Your task. Two lines in the data below mark the range: the one with "The image size is (798, 498)." and the one with "Given: Click the vertical scrollbar up arrow". Return both, along with every line between them, exactly.
****
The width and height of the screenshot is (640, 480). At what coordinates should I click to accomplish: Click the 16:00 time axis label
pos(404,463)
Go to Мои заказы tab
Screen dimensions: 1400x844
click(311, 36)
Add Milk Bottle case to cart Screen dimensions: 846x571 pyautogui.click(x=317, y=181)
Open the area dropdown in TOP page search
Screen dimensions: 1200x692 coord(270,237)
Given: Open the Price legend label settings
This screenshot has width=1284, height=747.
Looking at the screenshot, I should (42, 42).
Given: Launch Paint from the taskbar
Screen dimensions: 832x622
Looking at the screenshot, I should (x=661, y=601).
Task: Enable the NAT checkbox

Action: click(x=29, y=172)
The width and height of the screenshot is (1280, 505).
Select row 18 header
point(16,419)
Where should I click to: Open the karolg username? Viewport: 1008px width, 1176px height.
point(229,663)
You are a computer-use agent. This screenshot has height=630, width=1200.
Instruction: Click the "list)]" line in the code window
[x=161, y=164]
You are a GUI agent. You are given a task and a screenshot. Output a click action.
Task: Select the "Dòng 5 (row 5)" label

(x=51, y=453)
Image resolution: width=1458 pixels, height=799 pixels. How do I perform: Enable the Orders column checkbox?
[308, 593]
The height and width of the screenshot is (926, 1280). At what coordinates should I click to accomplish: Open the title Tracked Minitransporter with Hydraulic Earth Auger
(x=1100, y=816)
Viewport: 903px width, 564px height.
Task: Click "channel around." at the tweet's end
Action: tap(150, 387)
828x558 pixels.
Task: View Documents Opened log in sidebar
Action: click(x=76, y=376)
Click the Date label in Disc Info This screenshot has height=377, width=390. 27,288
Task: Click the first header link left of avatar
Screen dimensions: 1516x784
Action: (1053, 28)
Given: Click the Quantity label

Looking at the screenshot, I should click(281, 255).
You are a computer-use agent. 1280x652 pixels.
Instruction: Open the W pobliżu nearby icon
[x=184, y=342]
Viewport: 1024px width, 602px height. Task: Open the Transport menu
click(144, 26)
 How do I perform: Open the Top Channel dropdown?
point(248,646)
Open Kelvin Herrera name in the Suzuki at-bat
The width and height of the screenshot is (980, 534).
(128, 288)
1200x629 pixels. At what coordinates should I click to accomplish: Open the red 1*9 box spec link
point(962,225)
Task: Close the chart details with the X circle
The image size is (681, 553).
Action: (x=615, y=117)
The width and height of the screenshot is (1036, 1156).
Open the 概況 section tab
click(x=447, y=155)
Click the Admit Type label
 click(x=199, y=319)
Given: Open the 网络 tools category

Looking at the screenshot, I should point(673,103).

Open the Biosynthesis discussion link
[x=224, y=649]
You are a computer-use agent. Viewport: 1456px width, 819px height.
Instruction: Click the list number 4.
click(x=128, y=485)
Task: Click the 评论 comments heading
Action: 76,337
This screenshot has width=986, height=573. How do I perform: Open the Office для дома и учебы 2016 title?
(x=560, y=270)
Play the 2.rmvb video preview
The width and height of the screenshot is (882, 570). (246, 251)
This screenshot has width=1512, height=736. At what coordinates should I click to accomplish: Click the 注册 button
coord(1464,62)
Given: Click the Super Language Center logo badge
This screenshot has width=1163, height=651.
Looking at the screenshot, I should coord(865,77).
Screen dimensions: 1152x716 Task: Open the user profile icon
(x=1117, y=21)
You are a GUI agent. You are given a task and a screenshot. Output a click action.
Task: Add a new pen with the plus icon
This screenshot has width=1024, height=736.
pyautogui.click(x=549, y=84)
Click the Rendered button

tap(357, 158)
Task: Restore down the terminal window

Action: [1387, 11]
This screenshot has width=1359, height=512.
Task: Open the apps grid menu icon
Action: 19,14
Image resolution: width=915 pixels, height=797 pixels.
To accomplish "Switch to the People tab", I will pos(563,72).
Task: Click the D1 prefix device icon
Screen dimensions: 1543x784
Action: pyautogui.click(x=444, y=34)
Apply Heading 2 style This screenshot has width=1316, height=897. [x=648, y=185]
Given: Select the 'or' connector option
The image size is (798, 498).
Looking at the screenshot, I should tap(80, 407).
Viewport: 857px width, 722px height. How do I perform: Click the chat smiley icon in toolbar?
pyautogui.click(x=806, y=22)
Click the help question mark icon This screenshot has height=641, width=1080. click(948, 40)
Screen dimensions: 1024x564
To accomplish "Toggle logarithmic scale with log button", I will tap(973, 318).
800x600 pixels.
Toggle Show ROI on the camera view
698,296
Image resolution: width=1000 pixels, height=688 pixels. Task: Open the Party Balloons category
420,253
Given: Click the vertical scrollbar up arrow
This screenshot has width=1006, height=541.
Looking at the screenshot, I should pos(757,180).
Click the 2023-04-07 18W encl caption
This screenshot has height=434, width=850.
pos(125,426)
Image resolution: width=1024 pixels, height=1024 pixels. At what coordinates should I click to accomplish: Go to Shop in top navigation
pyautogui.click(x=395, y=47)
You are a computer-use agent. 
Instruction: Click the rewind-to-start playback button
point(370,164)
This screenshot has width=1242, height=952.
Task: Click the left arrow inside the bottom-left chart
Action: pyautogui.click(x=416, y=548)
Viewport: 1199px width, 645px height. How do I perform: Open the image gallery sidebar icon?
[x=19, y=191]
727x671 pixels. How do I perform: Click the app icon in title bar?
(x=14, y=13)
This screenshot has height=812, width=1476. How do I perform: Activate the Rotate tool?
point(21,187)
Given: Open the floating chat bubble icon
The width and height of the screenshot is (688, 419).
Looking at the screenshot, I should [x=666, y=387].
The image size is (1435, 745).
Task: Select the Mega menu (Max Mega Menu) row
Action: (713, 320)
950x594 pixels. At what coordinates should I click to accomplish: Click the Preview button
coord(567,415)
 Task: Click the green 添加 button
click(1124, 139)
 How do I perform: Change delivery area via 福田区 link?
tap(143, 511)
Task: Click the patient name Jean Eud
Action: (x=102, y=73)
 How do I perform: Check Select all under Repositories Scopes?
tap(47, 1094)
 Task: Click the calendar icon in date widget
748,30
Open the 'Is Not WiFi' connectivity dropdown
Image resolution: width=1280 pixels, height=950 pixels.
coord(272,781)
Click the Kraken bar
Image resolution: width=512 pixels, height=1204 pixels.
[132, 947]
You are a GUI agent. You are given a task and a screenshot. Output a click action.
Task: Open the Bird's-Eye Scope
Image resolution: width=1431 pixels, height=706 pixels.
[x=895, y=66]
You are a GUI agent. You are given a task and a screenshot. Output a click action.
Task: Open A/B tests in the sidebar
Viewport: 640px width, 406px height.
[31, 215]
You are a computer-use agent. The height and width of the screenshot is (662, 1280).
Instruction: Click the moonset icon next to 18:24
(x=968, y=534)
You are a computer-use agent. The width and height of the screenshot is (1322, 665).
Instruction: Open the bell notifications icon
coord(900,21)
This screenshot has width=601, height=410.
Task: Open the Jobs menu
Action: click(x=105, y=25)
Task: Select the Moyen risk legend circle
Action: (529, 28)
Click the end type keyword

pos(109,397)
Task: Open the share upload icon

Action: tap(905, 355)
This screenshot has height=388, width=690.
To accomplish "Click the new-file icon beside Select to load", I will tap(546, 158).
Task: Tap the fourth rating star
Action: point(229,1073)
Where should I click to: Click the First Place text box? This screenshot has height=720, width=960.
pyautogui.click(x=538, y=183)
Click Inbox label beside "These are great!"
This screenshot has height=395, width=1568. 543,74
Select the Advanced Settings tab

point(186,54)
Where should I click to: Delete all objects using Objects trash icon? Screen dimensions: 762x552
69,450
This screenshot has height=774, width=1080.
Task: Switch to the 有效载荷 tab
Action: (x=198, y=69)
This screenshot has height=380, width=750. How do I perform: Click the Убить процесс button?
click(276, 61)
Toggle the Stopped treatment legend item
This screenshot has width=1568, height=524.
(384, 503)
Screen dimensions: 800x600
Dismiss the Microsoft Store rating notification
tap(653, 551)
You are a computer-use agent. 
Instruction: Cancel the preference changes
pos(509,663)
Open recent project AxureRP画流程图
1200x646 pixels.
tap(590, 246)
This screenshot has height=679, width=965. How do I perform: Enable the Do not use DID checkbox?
****
Output.
The image size is (798, 498).
Looking at the screenshot, I should tap(80, 407).
Viewport: 857px width, 722px height. How do I perform: Click the chat smiley icon in toolbar?
pyautogui.click(x=806, y=22)
Click the help question mark icon This screenshot has height=641, width=1080. click(948, 40)
Screen dimensions: 1024x564
To accomplish "Toggle logarithmic scale with log button", I will tap(973, 318).
800x600 pixels.
Toggle Show ROI on the camera view
698,296
Image resolution: width=1000 pixels, height=688 pixels. Task: Open the Party Balloons category
420,253
Given: Click the vertical scrollbar up arrow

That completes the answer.